I am sorry to hear about your daughter. You are correct. This is a he said/she said type of case, so the best recourse you have to protect your daughter's rights is to make sure she has a lawyer to help her fight this case.

I know that you think that the system has not afforded your daughter an opportunity to be heard. I'm sure you think that's unfair. But, in fact, that is only the way our system works.

To make an arrest and to file criminal charges, the state only has to have something called probable cause. Probable cause is just a reasonable belief that a crime may have been committed and that a particular person may have committed it. The word of a believable-sounding complainant, even if she and her mother are lying or exaggerating, is in most cases enough to yield probable cause. They do not have to go any further to investigate once they feel they have probable cause, and your daughter's lawyer will be very grateful that they did not call your daughter in and dupe her into making a statement but instead honored her 5th amendment rights. Your daughter gets her day in court if she wants one, she has an fundamental right to a trial.

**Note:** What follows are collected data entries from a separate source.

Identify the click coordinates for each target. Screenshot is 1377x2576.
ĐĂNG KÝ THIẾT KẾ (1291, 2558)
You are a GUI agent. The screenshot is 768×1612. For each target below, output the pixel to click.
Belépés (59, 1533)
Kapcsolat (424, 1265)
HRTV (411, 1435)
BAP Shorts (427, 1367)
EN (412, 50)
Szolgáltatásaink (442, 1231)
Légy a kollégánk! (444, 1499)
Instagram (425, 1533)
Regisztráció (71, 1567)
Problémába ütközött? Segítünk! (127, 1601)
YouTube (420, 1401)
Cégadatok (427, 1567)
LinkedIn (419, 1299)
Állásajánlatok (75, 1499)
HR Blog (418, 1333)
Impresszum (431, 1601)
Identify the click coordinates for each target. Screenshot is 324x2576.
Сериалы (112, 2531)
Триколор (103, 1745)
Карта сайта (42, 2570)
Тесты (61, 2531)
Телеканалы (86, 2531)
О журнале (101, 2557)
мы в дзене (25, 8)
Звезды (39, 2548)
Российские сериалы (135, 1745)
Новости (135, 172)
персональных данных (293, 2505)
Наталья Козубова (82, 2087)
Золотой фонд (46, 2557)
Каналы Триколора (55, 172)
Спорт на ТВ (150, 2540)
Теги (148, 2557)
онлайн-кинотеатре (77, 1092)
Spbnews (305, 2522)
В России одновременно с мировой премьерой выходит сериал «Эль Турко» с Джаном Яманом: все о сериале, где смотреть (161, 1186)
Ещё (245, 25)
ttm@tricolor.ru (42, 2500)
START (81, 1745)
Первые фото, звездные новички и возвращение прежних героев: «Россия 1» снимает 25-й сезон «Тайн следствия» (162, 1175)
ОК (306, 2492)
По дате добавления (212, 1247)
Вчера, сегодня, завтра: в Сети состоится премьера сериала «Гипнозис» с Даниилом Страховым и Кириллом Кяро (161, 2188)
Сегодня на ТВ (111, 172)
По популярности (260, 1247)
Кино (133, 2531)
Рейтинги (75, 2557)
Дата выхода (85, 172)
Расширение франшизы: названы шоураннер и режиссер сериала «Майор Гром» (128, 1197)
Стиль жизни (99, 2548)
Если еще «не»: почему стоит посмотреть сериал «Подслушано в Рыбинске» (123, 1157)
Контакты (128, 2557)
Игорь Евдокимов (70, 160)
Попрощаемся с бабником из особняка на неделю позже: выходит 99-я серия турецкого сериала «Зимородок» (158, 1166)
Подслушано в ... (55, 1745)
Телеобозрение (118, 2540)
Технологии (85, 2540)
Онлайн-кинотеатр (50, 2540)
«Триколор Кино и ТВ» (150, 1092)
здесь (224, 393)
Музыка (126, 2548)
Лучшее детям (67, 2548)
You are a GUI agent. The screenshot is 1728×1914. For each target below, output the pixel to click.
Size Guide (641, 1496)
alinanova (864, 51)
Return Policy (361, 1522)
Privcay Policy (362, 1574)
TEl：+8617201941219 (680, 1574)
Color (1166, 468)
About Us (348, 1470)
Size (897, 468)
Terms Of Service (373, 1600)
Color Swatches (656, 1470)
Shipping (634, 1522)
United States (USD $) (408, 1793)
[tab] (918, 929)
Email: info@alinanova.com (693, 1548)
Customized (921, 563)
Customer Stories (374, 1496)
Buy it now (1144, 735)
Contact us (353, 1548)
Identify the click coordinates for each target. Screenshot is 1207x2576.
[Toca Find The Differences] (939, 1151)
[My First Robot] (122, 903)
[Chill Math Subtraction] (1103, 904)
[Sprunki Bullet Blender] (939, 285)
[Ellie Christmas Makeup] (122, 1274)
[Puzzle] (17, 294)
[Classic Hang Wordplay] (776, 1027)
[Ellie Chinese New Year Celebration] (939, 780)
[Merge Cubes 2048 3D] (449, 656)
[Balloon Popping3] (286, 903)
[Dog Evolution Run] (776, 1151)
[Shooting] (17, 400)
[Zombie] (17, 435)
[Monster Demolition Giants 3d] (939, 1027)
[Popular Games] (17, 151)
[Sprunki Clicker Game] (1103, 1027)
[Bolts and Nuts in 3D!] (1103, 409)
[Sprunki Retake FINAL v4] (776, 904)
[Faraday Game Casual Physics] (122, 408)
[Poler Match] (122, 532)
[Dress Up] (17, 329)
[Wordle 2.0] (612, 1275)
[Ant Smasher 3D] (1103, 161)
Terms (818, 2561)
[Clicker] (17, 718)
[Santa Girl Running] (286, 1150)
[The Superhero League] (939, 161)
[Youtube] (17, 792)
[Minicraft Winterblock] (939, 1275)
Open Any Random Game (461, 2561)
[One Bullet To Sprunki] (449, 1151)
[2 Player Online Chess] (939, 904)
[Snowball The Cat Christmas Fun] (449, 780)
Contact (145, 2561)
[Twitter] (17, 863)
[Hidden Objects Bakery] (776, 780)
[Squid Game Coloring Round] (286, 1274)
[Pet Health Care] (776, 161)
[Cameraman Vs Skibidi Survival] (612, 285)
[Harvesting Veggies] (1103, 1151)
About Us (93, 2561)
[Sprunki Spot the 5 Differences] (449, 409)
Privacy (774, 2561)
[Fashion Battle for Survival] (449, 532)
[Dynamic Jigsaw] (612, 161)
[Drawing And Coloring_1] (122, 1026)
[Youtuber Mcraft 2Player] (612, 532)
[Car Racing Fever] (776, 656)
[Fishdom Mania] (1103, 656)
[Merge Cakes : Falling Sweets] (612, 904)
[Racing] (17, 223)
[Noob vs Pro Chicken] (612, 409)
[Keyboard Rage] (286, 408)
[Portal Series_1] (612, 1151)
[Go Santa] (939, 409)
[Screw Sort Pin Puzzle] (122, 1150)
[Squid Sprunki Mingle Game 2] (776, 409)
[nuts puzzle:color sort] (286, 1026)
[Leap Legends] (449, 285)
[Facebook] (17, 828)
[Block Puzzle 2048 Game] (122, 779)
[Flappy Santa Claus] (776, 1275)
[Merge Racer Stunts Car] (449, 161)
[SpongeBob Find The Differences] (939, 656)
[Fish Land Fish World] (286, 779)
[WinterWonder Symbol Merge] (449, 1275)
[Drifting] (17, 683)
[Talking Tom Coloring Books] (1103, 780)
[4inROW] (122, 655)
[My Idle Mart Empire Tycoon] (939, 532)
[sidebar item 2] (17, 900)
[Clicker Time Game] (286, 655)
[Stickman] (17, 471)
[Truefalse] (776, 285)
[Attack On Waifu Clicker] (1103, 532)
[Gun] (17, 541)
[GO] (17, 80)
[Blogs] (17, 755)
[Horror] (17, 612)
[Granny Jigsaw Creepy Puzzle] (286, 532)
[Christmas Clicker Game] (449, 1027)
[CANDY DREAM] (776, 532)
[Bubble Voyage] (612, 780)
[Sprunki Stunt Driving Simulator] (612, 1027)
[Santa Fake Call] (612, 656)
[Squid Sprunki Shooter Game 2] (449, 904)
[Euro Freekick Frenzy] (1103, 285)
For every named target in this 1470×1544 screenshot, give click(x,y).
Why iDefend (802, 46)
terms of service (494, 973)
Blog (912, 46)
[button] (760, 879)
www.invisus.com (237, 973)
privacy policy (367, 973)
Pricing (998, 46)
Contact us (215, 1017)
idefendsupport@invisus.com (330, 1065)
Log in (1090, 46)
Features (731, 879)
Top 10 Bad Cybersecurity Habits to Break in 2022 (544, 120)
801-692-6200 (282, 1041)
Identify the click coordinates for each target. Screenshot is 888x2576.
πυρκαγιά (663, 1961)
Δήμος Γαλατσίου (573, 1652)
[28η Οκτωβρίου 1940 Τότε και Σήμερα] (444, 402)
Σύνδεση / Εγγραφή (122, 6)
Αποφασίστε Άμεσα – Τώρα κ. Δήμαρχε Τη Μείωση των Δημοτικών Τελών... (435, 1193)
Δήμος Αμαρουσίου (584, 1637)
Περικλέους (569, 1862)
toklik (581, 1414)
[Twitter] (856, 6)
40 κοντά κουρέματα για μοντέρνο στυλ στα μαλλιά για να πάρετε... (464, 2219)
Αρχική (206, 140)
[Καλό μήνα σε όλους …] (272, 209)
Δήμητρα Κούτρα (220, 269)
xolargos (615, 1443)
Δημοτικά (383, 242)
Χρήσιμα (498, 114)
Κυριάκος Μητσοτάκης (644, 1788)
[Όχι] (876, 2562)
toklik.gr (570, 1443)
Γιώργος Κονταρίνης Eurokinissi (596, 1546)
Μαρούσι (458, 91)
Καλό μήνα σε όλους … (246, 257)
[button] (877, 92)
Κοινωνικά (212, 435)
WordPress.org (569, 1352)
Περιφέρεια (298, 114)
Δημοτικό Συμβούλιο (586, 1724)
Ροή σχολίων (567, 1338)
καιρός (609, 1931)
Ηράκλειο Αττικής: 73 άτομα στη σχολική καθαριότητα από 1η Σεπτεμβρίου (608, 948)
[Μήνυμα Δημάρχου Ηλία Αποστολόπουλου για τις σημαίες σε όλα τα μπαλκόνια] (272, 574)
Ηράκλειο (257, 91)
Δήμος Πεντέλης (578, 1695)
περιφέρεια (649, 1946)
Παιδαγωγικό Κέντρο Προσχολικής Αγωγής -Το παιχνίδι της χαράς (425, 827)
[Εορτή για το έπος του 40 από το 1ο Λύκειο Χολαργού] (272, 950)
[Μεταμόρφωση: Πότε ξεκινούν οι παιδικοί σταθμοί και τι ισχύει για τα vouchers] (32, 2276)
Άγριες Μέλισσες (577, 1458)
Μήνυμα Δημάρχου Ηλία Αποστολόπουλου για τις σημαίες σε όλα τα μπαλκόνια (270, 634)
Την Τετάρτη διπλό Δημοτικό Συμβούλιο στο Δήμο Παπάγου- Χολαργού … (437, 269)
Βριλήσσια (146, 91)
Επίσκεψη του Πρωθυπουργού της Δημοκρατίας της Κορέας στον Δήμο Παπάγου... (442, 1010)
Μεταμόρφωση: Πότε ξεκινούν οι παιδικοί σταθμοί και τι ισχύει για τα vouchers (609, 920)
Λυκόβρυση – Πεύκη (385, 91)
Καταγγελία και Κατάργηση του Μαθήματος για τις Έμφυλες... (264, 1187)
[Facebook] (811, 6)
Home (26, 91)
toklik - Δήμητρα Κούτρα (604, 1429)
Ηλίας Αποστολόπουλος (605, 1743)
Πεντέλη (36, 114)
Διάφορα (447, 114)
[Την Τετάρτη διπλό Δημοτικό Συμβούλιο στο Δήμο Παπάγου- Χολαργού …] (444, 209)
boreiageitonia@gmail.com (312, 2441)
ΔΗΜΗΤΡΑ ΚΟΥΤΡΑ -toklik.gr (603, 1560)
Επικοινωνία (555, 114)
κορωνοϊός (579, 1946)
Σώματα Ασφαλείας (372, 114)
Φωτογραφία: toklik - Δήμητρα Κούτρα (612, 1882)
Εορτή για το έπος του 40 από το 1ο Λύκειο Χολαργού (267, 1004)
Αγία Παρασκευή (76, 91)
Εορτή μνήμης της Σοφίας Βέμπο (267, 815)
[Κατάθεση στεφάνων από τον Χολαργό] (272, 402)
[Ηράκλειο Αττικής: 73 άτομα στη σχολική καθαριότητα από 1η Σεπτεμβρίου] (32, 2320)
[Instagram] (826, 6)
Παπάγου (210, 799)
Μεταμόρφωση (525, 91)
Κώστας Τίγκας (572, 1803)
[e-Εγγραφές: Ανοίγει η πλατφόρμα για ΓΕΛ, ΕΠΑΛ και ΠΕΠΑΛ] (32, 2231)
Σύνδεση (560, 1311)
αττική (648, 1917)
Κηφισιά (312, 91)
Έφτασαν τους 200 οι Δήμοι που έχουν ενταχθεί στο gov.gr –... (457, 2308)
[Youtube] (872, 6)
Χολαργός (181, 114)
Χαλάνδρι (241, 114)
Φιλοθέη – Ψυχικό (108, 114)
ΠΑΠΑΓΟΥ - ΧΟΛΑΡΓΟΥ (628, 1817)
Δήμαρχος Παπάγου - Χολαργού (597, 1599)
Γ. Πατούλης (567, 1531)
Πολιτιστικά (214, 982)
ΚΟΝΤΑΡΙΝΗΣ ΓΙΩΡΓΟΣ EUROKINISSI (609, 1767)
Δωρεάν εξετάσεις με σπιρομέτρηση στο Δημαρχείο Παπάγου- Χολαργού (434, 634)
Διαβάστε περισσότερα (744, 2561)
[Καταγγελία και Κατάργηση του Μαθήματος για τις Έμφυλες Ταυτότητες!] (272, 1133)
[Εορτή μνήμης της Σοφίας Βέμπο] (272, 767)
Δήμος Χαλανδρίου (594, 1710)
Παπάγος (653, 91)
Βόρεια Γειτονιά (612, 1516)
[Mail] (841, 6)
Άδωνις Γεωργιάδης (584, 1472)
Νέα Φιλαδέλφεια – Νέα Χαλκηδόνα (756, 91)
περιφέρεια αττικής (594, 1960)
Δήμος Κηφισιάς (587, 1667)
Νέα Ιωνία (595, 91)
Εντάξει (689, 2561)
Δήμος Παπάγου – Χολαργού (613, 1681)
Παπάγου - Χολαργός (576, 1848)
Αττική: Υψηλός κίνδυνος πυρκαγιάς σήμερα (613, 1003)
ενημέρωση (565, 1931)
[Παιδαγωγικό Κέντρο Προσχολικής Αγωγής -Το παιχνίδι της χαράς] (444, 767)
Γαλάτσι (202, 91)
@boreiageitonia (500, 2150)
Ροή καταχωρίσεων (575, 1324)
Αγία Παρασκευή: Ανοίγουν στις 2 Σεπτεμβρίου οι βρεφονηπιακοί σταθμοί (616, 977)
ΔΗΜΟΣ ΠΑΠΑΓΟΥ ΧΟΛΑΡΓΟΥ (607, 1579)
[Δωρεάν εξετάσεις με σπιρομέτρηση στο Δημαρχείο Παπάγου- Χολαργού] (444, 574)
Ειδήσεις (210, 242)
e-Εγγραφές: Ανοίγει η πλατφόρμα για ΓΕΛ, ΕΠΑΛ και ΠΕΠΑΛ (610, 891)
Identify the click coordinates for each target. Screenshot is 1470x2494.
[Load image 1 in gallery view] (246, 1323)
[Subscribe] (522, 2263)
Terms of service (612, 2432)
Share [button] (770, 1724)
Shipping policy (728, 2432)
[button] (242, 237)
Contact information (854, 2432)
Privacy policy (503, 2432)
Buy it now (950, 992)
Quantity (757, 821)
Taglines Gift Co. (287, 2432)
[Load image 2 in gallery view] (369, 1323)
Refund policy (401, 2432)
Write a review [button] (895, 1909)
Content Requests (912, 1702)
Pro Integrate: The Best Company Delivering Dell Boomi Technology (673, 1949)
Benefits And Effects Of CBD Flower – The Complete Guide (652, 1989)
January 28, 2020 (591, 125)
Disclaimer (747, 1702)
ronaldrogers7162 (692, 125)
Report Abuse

You are probably thinking that the police need hardly any evidence to arrest somebody, and that anybody can get anyone else arrested if they have a mind to do it. Unfortunately, you'd be right, and it's amazing that it doesn't happen more often than it does. But what you have to realize is that if the state needs next to no evidence to make an arrest, it needs an incredible amount of evidence to get the conviction. That's because the prosecutor must prove each and every element of each and every charge beyond a reasonable doubt to get a conviction. There is no heavier burden than this in our law or, for that matter, in any other nation's.

Note that I said that the prosecutor must prove his case beyond a reasonable doubt. Under our legal system, a defendant does not have to prove her innocence. She is presumed innocent unless/until she's proved to be guilty beyond a reasonable doubt. So she does not have to prove a thing. The state is the one who has to prove anything, and if the woman and her daughter are exaggerating or lying, a lawyer should be able to make that information apparent to the jury through cross examination of the witnesses at trial. Further, if she chooses, she can testify at her trial and put her story out there. If it creates reasonable doubt in the minds of the jury, or the judge if it's a judge trial, then she cannot be convicted of these charges.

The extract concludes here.